Today I’m purposefully ignoring anything that democrats or republicans want to tell me about how awful and scary the “other” party candidates are. Just not gonna allow them to sully an otherwise promising possibility for goodness and prosperity to spring forth from even horrifically dire situations.
Today I’m remembering how it felt to be chronically depressed and appreciating the grace that allowed me to discover I had power over my thoughts and my body chemistry to navigate my way to better health. Eat well, exercise often, focus thoughts and actions in the direction of optimal health. Repeat.

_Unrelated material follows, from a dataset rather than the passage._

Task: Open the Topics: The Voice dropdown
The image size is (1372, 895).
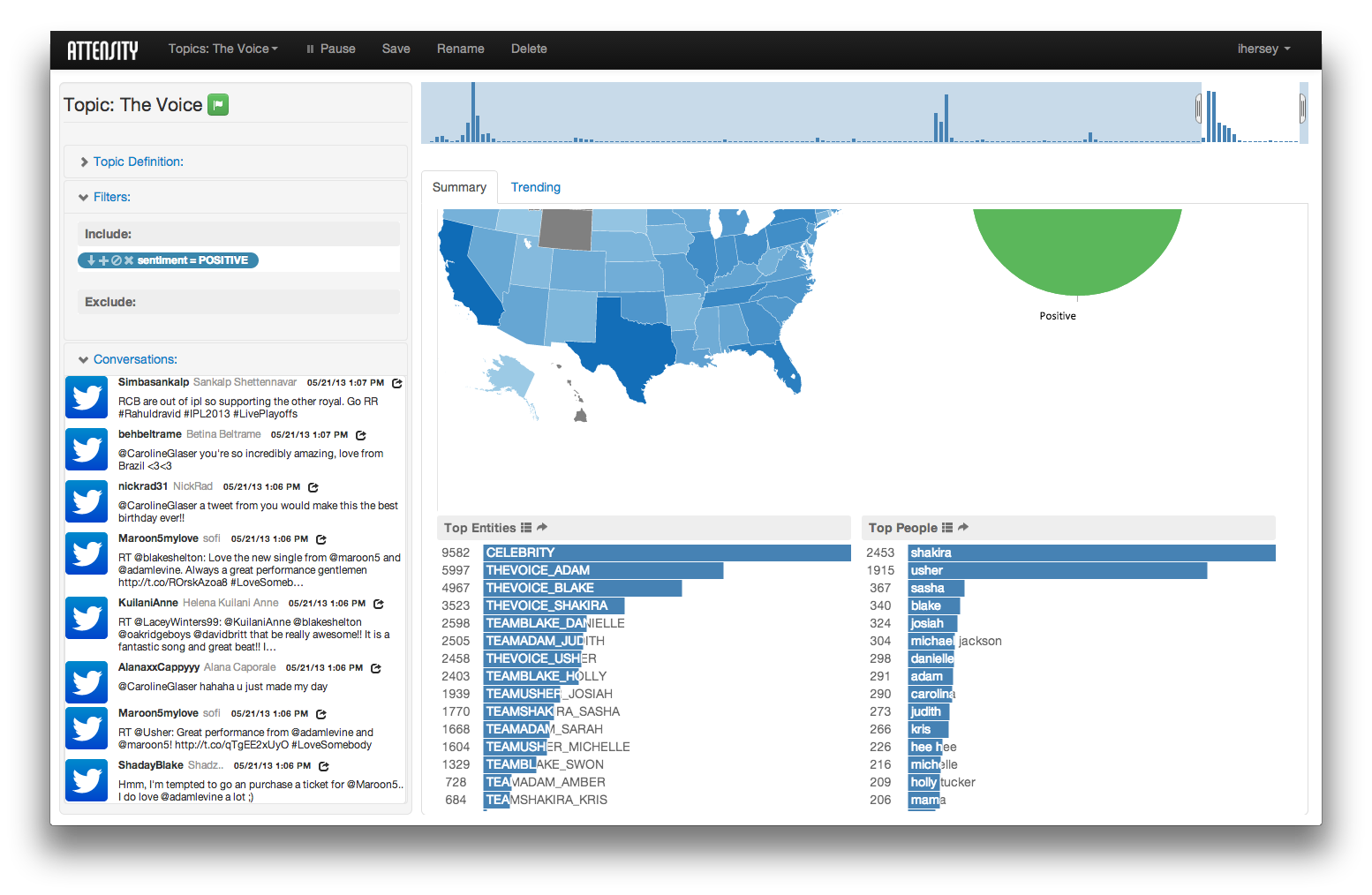Action: [222, 49]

Today I’m revisiting my realization that I am the only one who sees things exactly the way I do while standing in my shoes, and the view from every other vantage point is not necessarily wrong. Many could even be the exact opposite. Whether you need to turn left or right to pull into our driveway depends completely on whether you are approaching from the north or the south.
Today I’m going to laugh at something, because the universe is filled with comical possibilities. Even our horses have demonstrated the art of prankish shenanigans. It’s all in the timing, and they obviously have a sense of it.
Today I’m publishing this post, because you might stop by to read it and I want there to be something for you that wasn’t here yesterday at this time. A morsel of *this* John W. Hays’ take on things and experiences that I captured in the moment. A glimpse of the ongoing drama from my world that I hope dances around being relative to something for you every now and again.
Today I’m sending you peace and love from beautiful Wintervale Ranch in Beldenville, WI, USA.